Anna Wicha, prezes Polskiego Forum HR i dyrektor generalna agencji zatrudnienia Adecco Poland, ocenia, że opóźnienie w sezonowych rekrutacjach ma również związek z sytuacją na polskim rynku pracy: w wielu firmach produkcyjnych przedłużył się czwarty kwartał. Do niedawna realizowały jeszcze ubiegłoroczne zamówienia m.in. z powodu rotacji i braku pracowników. – W niektórych firmach rotacja wynosi aż 40 proc. To powoduje przerwy produkcyjne, konieczność poszukiwania kolejnych pracowników i wreszcie potęguje biurokrację związaną z odejściem i zatrudnianiem nowych ludzi – twierdzi szefowa Adecco Poland. Dodaje, że intensywne rekrutacje do prac sezonowych ruszyły tam dwa tygodnie temu. Najwięcej zleceń napływa z firm e-commerce, z branży logistyczno-magazynowej i budowlanej. Kolejnego dużego zapotrzebowania na pracę sezonową Adecco spodziewa się w maju.

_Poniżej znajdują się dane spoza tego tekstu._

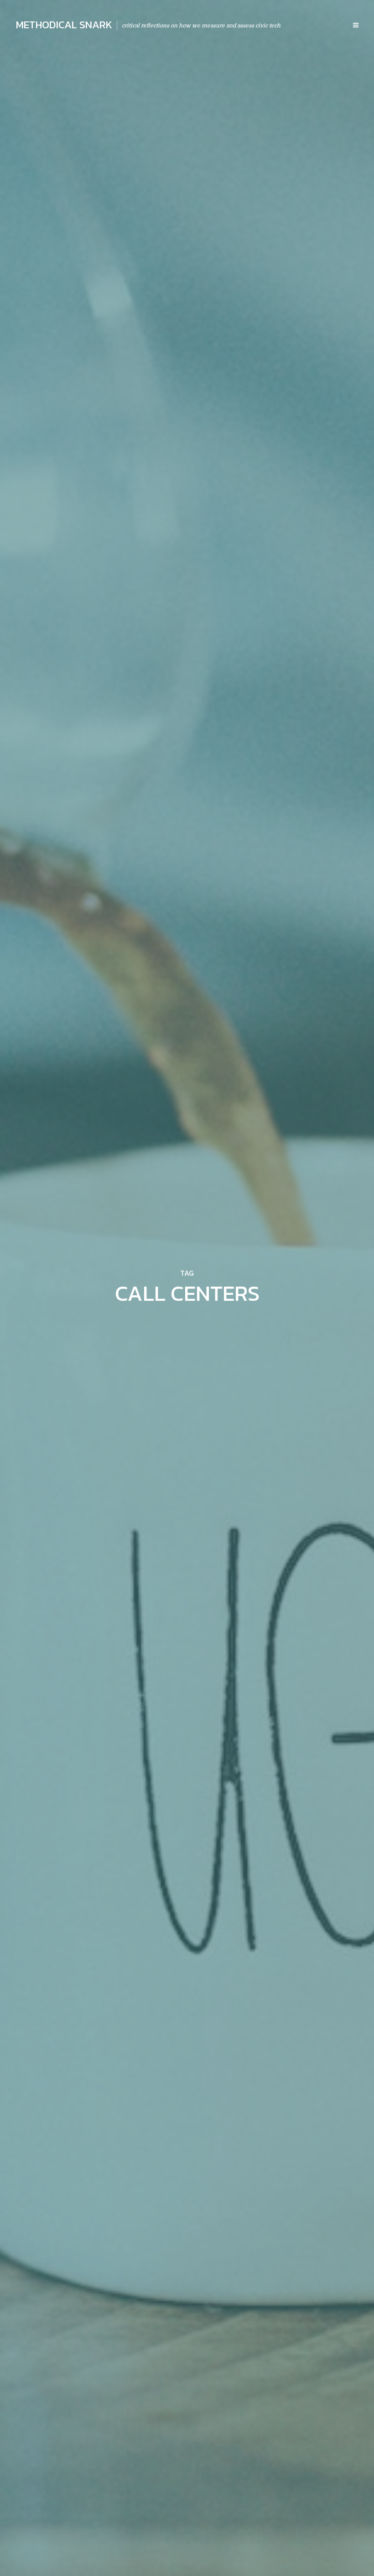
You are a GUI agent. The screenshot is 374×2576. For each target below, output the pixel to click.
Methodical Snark (64, 24)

Jednak już teraz, w ostatnich dniach kwietnia, przed długim weekendem majowym, który w Polsce otwiera sezon turystyczny, powinien zacząć się wysyp ofert pracy w hotelach i restauracjach (czyli w tzw. horeca). – To bardzo ważny okres dla Pomorza, Warmii i Mazur, gdzie poza sezonem jest dużo trudniej o zatrudnienie na dobrych warunkach – zaznacza Piotr Modliński z ASM Sales Force Agency. Jak dodaje, w połowie maja, gdy na rynku pojawiają się zwykle krajowe truskawki, otwiera się sezon dla pracowników w ogrodnictwie i sadownictwie.
– Lato to gorący okres dla pracodawców z branży gastronomicznej, hotelarskiej, kurierskiej (zwłaszcza dla kurierów rowerowych i na skuterach) i handlu detalicznego. W okresie od maja do sierpnia, liczba ogłoszeń sezonowych z tych branż będzie stanowiła ok. 40 proc. wszystkich ofert pracy w segmencie blue collar – twierdzi Katarzyna Godlewska, szefowa Kiwi Jobs (jej aplikacja rekrutacyjna specjalizuje się w pracach fizycznych, z ang. blue collar).
Nawet 20 proc. więcej
Jak wynika z danych agencji zatrudnienia, pracownicy sezonowi mogą w tym roku liczyć średnio na 7–10-proc. wzrost stawek w porównaniu z ubiegłym rokiem. Przejawem konkurencji o pracowników jest też większa otwartość pracodawców, którzy – jak podkreśla Katarzyna Godlewska – w tym roku dużo chętniej publikują stawki wynagrodzenia w ogłoszeniach.